▶ WHAT THE TASK ASKS: Please render the data from the line with "The image size is (1920, 1080)." to the line with "Action: tap(142, 71)", both ends included, as a JSON list of strings with one string per line and blank lines left out.

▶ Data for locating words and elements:
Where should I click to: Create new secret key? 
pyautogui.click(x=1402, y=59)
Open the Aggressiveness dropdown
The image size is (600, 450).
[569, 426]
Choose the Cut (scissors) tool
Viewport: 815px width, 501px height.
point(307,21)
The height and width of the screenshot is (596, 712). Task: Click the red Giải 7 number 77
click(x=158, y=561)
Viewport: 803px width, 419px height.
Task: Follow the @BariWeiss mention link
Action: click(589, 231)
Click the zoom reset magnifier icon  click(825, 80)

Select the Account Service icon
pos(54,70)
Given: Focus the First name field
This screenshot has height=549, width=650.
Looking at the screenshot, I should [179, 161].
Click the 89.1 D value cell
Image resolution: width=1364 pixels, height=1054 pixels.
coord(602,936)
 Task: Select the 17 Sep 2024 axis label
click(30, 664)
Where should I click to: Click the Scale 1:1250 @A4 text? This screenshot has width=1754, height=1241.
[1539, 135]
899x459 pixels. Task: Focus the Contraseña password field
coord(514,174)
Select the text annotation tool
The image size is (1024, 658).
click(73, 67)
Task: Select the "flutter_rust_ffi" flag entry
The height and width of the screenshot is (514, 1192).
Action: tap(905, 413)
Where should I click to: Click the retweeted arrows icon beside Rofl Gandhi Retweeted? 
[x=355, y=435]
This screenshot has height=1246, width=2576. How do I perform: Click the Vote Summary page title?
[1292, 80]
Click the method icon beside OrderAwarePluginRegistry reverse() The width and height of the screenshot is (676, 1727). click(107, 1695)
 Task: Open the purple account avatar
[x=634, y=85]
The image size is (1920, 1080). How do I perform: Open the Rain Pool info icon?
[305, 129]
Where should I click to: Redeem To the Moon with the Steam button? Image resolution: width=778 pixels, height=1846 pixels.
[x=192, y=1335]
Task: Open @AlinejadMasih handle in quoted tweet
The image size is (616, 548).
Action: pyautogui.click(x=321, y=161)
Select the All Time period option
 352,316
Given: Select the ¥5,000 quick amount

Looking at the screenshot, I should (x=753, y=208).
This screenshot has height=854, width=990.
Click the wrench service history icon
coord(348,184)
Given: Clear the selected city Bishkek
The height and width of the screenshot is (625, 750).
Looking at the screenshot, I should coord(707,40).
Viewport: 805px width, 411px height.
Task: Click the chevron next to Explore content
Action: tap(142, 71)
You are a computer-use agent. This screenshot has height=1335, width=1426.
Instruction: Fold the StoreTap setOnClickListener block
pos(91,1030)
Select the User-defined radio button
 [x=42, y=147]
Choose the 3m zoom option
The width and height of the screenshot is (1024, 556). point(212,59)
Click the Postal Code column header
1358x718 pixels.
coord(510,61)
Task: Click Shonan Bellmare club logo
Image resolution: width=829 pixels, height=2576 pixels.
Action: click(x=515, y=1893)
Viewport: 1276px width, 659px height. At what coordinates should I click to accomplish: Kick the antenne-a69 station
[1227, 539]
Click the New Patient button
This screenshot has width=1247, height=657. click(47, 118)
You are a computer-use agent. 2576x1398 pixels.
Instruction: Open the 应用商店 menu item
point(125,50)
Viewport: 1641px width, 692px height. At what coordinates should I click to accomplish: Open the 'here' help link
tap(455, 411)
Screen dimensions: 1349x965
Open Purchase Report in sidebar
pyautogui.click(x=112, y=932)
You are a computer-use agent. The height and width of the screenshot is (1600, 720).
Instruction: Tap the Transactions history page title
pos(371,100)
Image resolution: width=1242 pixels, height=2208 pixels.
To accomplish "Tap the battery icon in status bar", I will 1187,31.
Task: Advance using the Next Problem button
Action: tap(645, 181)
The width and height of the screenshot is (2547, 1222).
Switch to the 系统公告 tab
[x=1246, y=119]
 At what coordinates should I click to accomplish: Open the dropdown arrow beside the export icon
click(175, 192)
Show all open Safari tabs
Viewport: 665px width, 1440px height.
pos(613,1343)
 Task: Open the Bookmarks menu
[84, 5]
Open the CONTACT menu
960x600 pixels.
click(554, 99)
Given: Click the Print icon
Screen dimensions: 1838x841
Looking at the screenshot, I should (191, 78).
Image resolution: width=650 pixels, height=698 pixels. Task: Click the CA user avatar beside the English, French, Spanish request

▶ ANSWER TO THIS TASK:
[
  "The image size is (1920, 1080). How do I perform: Open the Rain Pool info icon?",
  "[305, 129]",
  "Where should I click to: Redeem To the Moon with the Steam button? Image resolution: width=778 pixels, height=1846 pixels.",
  "[x=192, y=1335]",
  "Task: Open @AlinejadMasih handle in quoted tweet",
  "The image size is (616, 548).",
  "Action: pyautogui.click(x=321, y=161)",
  "Select the All Time period option",
  " 352,316",
  "Given: Select the ¥5,000 quick amount",
  "Looking at the screenshot, I should (x=753, y=208).",
  "This screenshot has height=854, width=990.",
  "Click the wrench service history icon",
  "coord(348,184)",
  "Given: Clear the selected city Bishkek",
  "The height and width of the screenshot is (625, 750).",
  "Looking at the screenshot, I should coord(707,40).",
  "Viewport: 805px width, 411px height.",
  "Task: Click the chevron next to Explore content",
  "Action: tap(142, 71)"
]